August 7, 2008—Healthcare products supplier Covidien introduced an RFID-based system designed to make CT ("cat") scan procedures safer for patients and more convenient for radiology technicians. Most patients receive separate injections of saline and a contrast media fluid prior to a CT scan to improve the CT image. Machines are often used to give the injections, but patients are at risk of the wrong substance being injected, or being injected with air because empty syringes were used. Covidien Imaging Solutions is trying to prevent these errors by offering an option to its OptiVantage DH injector that uses RFID to validate syringe contents prior to injection.

"Typically there has been a lot of manual intervention needed to make sure syringes were loaded and verified so the patient received the proper injection," Jeff Lockwood, Covidien Imaging Solutions' director of marketing, told RFID Update.

Covidien Imaging Solutions provides injection machines and contrast media, but not imaging equipment. It packages contrast media and saline into disposable, single-use syringes that can be loaded directly into its injection machines. The syringes are now available with all pertinent information printed on the label and encoded into an embedded 13.56 MHz passive RFID tag. The tag is encoded with the type of product (contrast media or saline), dosage, lot number and expiration date.

There is no change for radiology technician procedures. Technicians use a touchscreen on the injection machine to input patient information and configure the machine for a specific procedure, then load two syringes, one filled with contrast media, the other with saline. At that point an RFID reader/encoder integrated into the injector reads the syringe labels and validates whether the products and dosages are correct for the procedure. The system also detects expired product or empty syringes, and stops the procedure until they are replaced.

CCL Label produces the syringe labels for Covidien using RFID inlays from Texas Instruments. TI also provided the components Covidien used to create the reader/encoder embedded in its injector.

Following a successful injection, the reader/encoder overwrites the tags on the syringes to indicate they were used. That prevents empty syringes that are accidentally left in the injector from being reused, which can result in an injection of air that can cause a fatal embolism.
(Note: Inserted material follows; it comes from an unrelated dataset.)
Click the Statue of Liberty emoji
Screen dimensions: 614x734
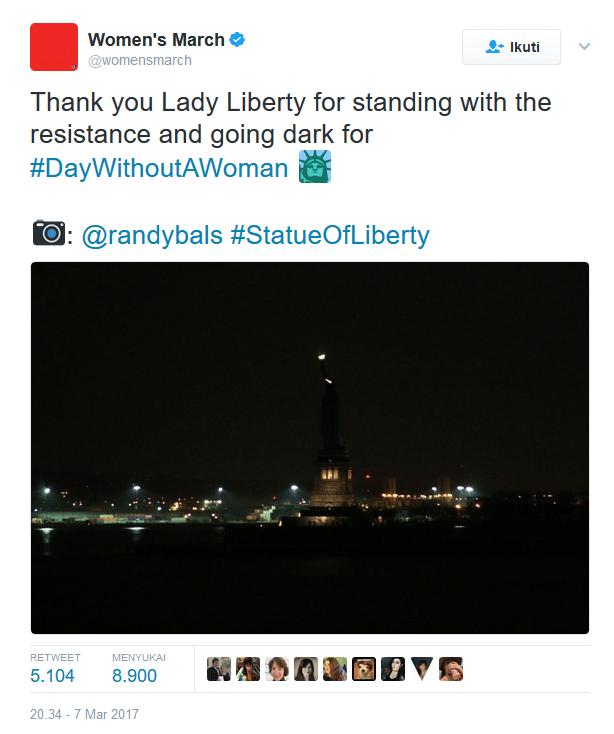click(314, 167)
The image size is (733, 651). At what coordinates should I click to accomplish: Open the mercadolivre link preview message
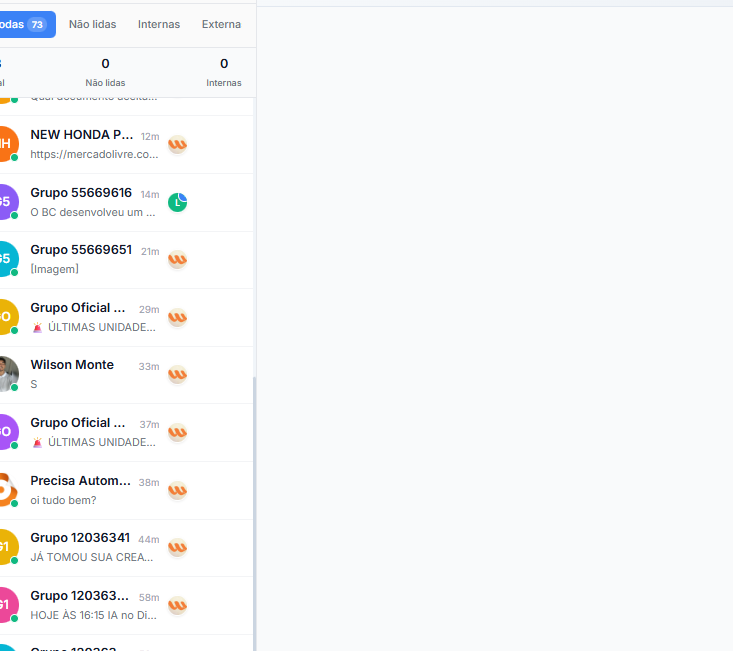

"Air injections occur far too often. Even one is too many," said Lockwood. "Radiology is not immune from medication errors."

A 2005 analysis by U.S. Pharmacopeia found 2,032 radiology errors reached patients. U.S. Pharmacopeia is a non-governmental, non-profit agency that collects healthcare safety data and develops standards to improve patient safety and quality of care.

The system automatically captures the patient ID and setup information entered by the radiology technician and combines it with the data from the RFID reads to create a complete record. A small mobile printer automatically creates a receipt-style label that can be added to the patient chart. The automatic data capture and printing eliminate the need for technicians to manually record procedure codes and activity records.

RFID-enabled OptiVantage DH injectors are currently operating in about nine U.S. healthcare facilities, according to Lockwood. The company announced general availability of the system to U.S. customers this week. Lockwood said Covidien plans to offer the system internationally and may integrate RFID technology with other products.

RFID is currently used to ensure the correct orthopedic implants are delivered for surgeries (see RFID Yields Quick ROI for Orthopedic Products Maker and RFID Ensures Surgeons Have No Bones to Pick with Supplier) and for some automated medication dispensing, but this is believed to be the first system for radiology processes.